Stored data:
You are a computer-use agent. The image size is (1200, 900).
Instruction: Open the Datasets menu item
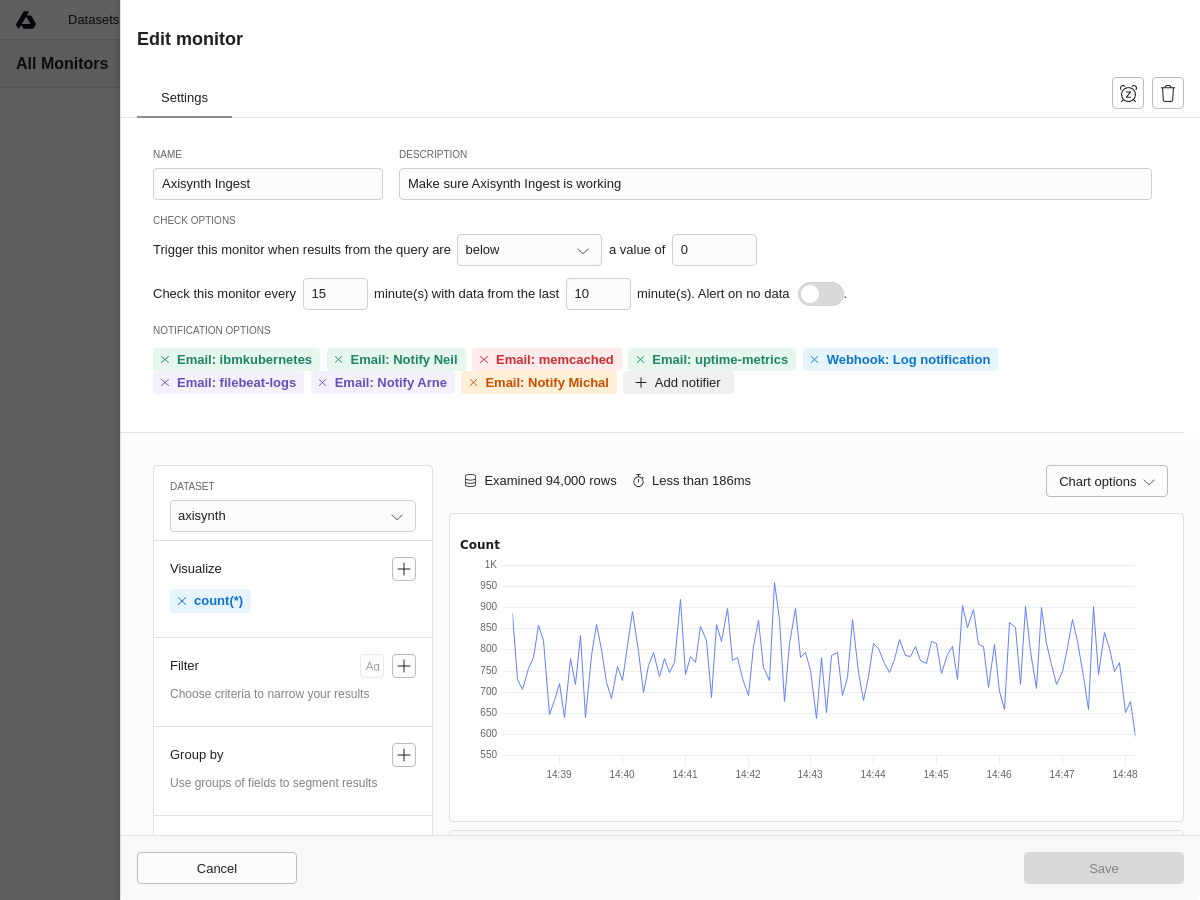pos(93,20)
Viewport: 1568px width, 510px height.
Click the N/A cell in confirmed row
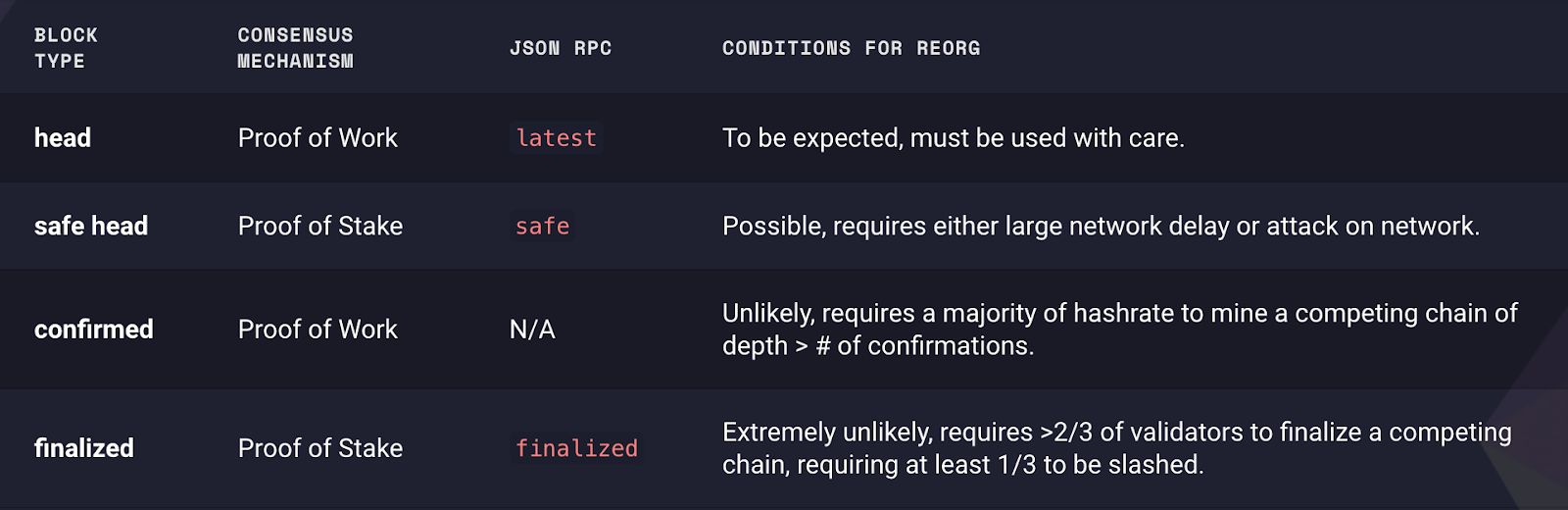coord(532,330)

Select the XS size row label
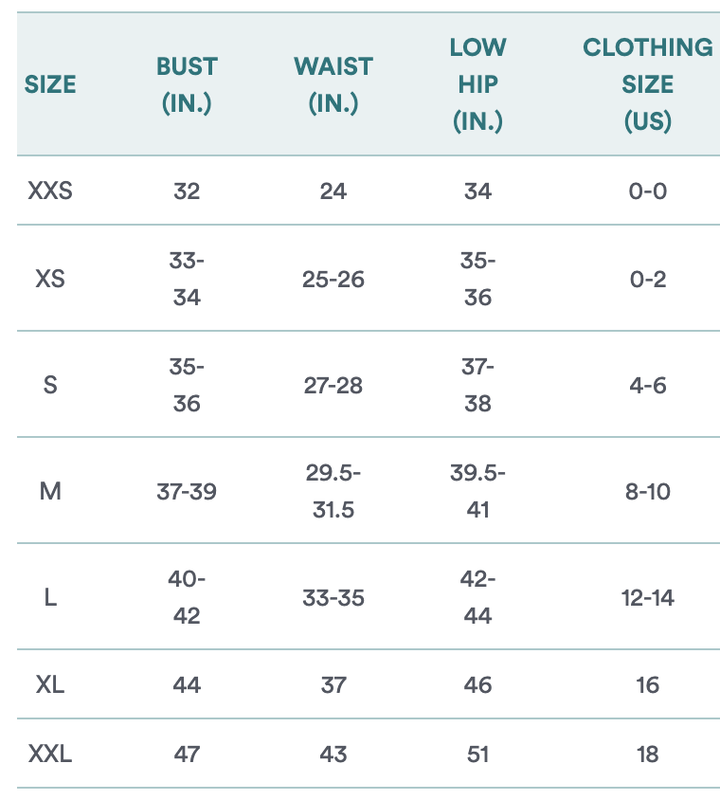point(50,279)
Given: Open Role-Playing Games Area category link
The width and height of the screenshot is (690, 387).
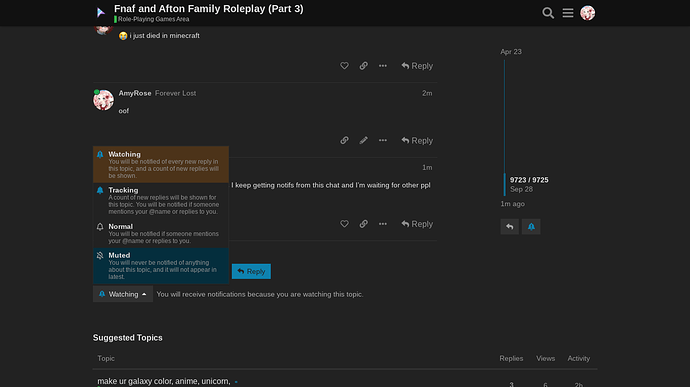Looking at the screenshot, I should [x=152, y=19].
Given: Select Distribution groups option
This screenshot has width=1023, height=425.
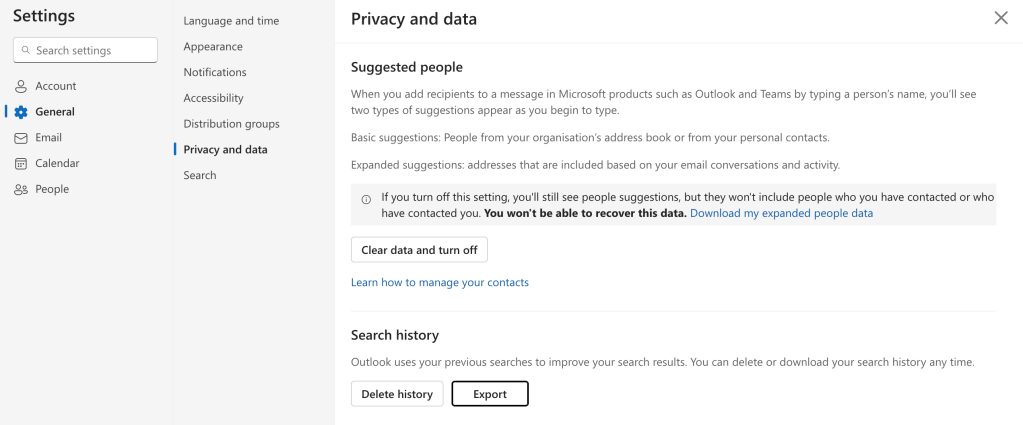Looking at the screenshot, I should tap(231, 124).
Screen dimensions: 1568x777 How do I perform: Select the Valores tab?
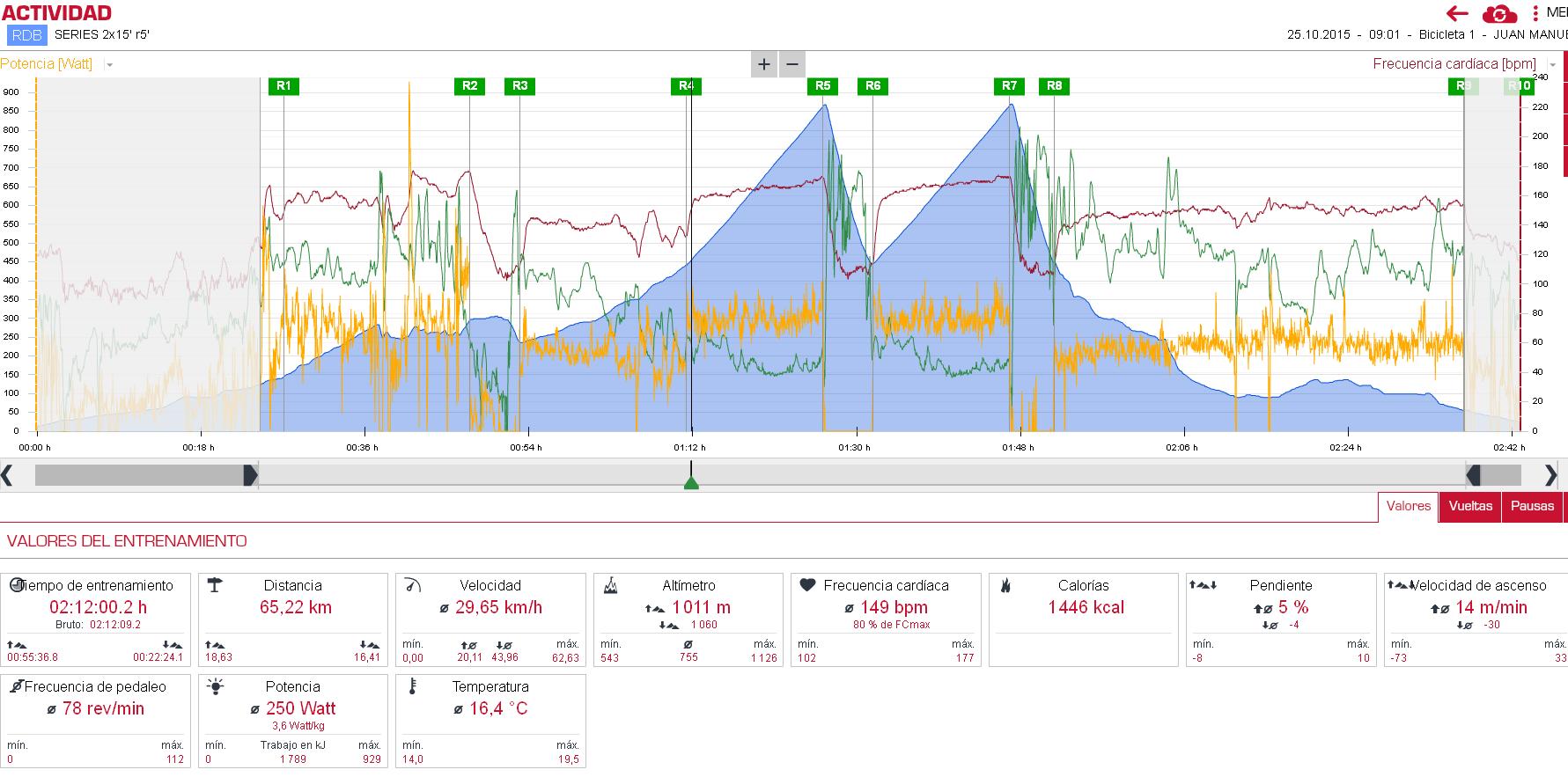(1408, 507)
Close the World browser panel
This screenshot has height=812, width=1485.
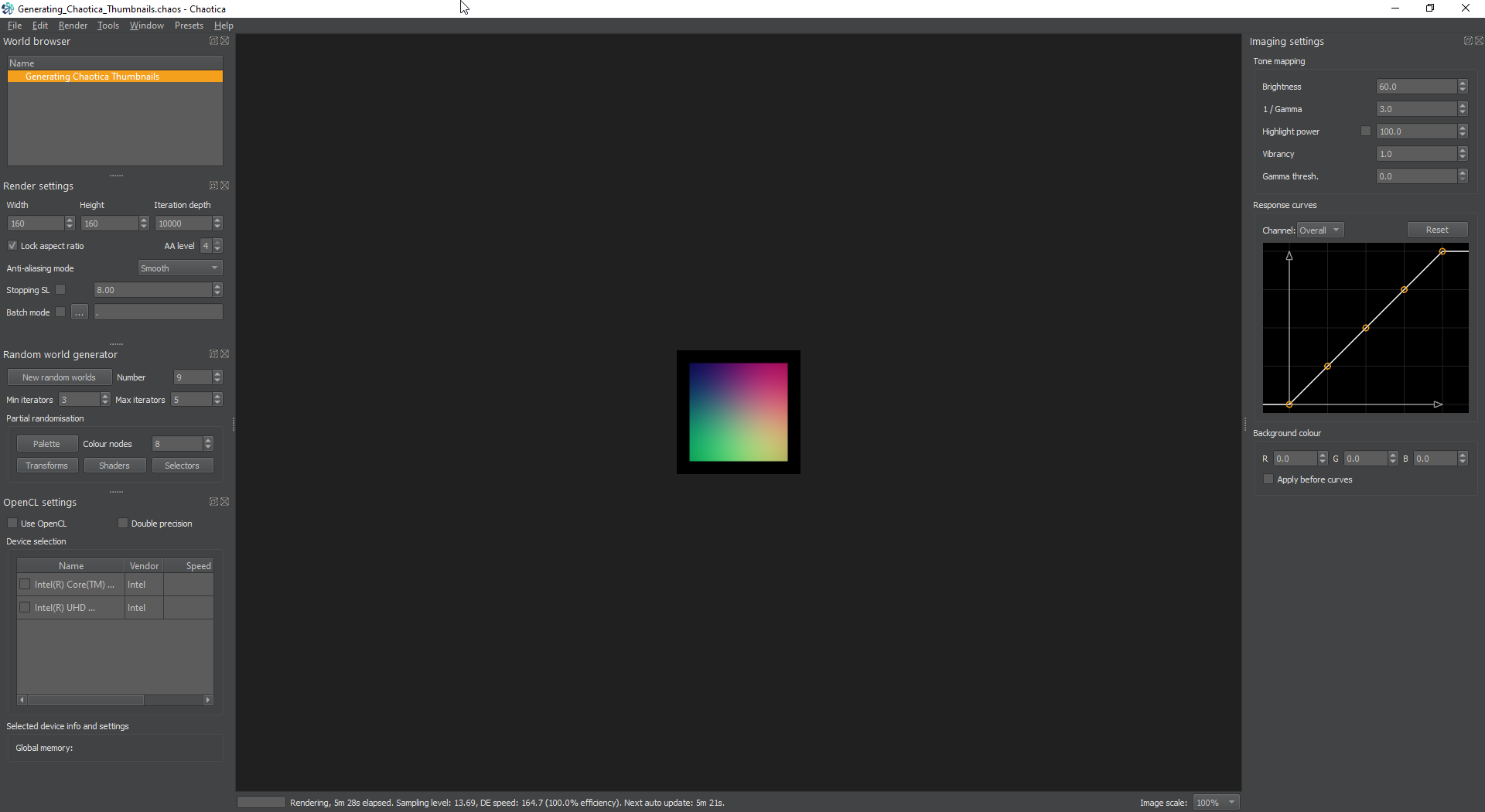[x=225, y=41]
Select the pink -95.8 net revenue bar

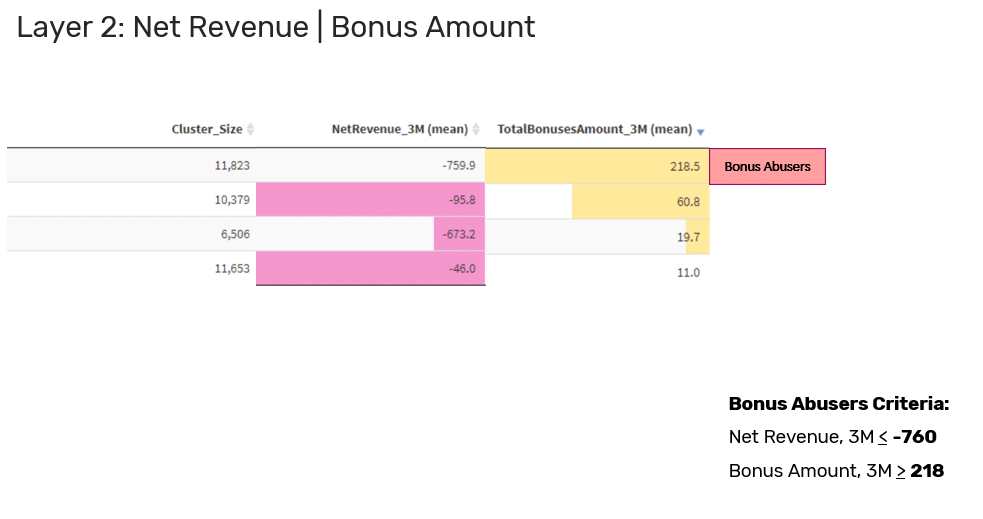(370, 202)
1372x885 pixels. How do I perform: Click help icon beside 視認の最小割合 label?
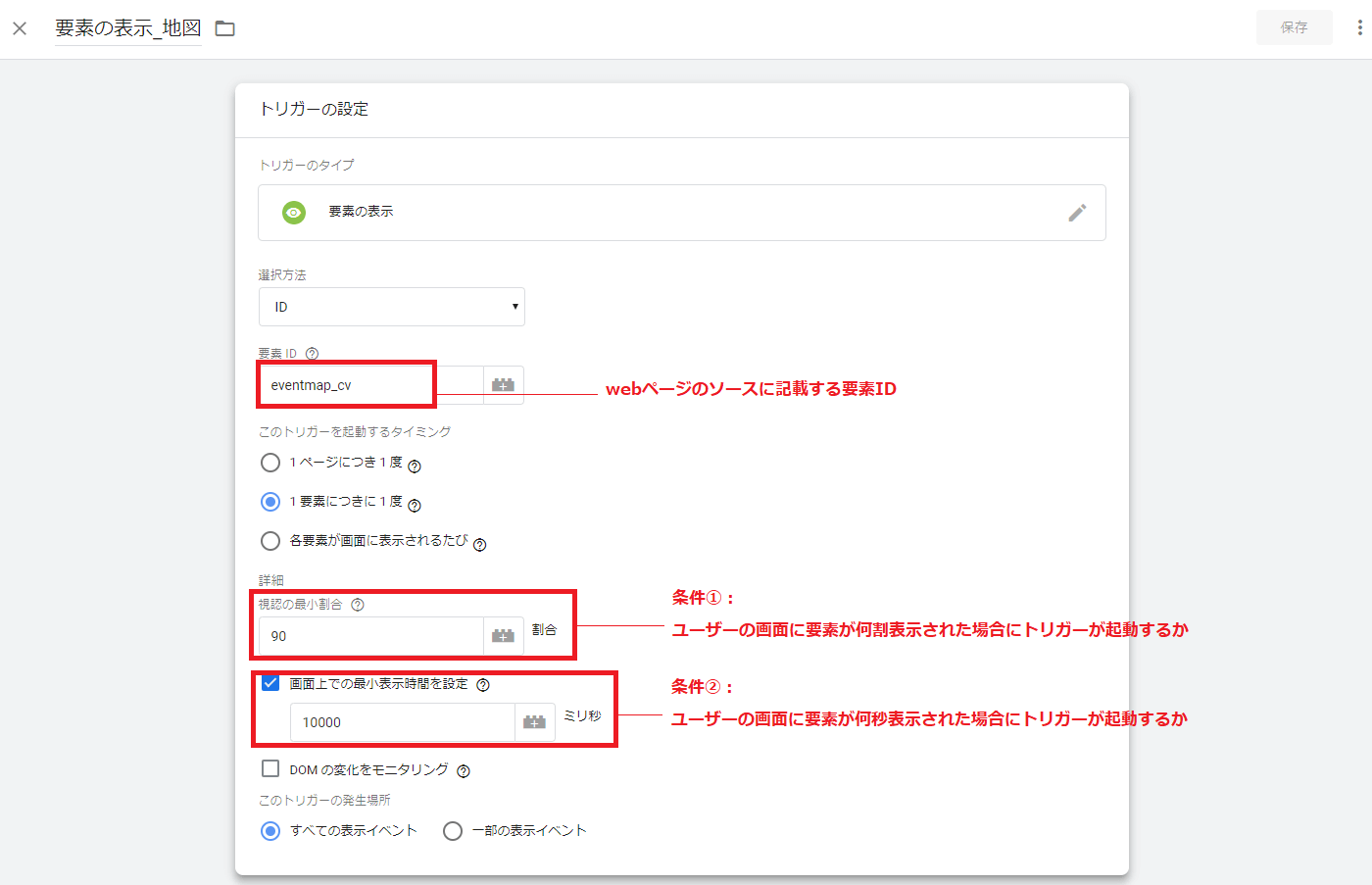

■ **INSTRUCTIONS FOR THE TASK**
Reproduce, with no pictures, the lines from the one containing "Close the World browser panel" to the end of the records above, exactly and inclusively.

■ **OUTPUT BELOW**
Close the World browser panel
This screenshot has height=812, width=1485.
[x=225, y=41]
Select the pink -95.8 net revenue bar

(370, 202)
1372x885 pixels. How do I perform: Click help icon beside 視認の最小割合 label?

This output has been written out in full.